The New Anatolian, Turkey
Jan 18 2008
Commission passes vetoed articles of foundations law without any
change
The New Anatolian / Ankara
18 January 2008
Designed to enable the country’s non-Muslim religious minorities to
regain their property rights, the controversial niine articles of the
Foundations Law which was vetoed earlier by former President Ahmet
Necdet Sezer has been approved at the parliamentary commission
without any change on Wednesday.
Deputy Prime Minister Hayati Yazici said the properties confiscated
by the Turkish state after 1974 will be given back to owners after
the law becomes effective. He said the value of those will be paid in
case it was sold. Political opposition parties in Parliament strongly
criticized the decision of the commission.

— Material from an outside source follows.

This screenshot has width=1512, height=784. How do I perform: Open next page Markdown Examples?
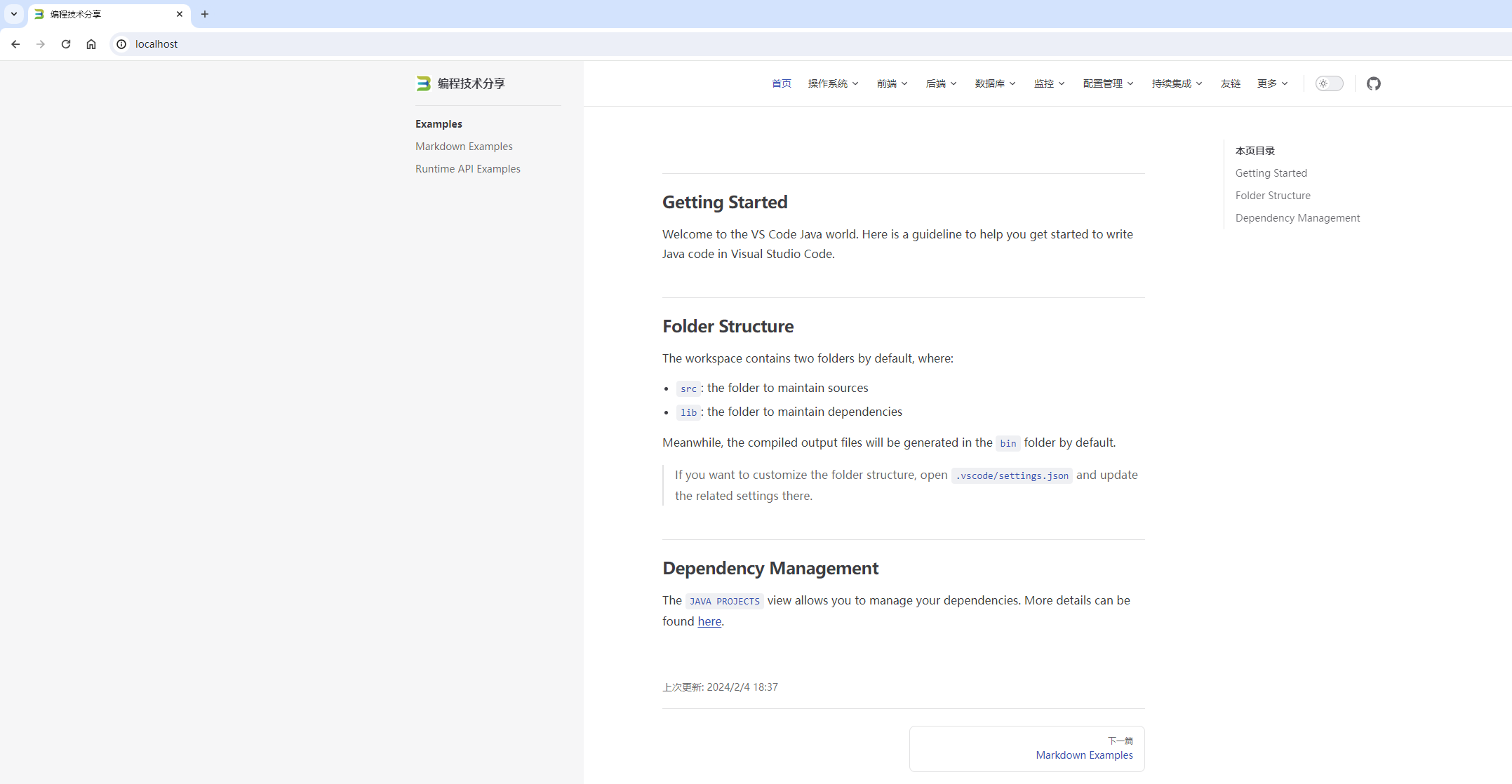(x=1083, y=755)
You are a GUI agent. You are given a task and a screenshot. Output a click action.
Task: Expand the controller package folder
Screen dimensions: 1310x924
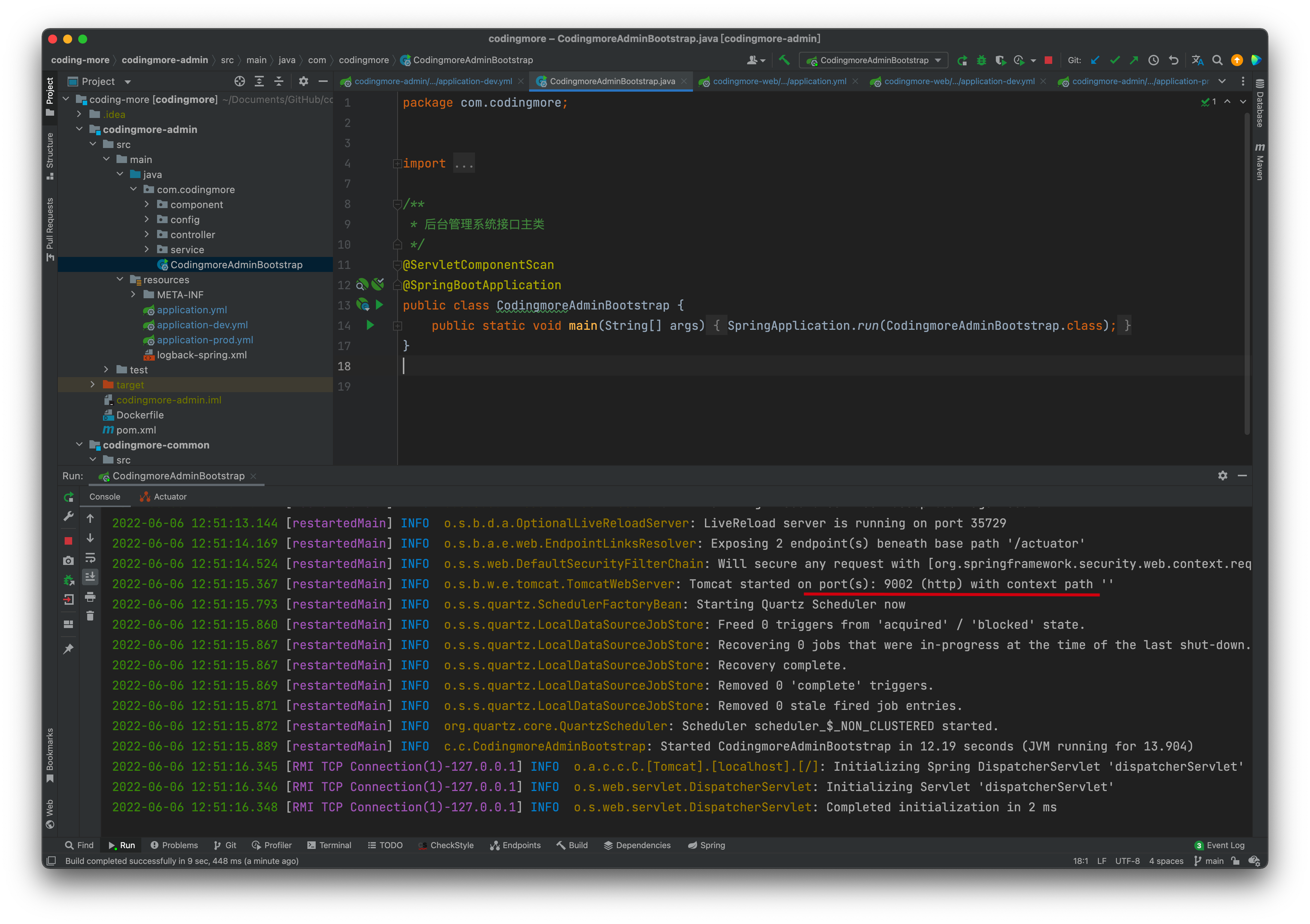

In late 2006, the law was passed at the Parliament after months of
fierce debate. Former President Ahmet Necdet Sezer partially vetoed
the bill and sent the "foundations law" back to Parliament for
revision. In his partial veto, Sezer declared that nine provisions of
the law were incompatible with the Turkish constitution, the 1923
Lausanne Treaty or existing Turkish laws.
The bill would have permitted minority religious foundations to
reclaim dozens of valuable properties confiscated by the Turkish
state over the past 33 years. Essentially, the law enabled minority
foundations to reclaim their confiscated properties from the state,
including even those registered under the names of saints during
Ottoman times, when they were established by imperial edict without a
formal charter.
But it failed to address the sticky issue of restitution, significant
for a number of properties that have been re-sold to a third party
after government expropriation. It also ignored certain properties
such as cemeteries and minority school assets that are not under any
foundation.
The same year with the Turkish peace operation to Cyprus in 1974
which left the island divided into a Turkish Cypriot north and Greek
Cypriot south, Turkey’s Court of Cassation ruled that minority
religious foundations were "foreign" organizations and thus could no
longer buy and sell property. The state then proceeded through
lengthy court proceedings to confiscate dozens of valuable Greek,
Armenian and Jewish properties acquired since 1936, when the state
had required a formal declaration of their immovable assets.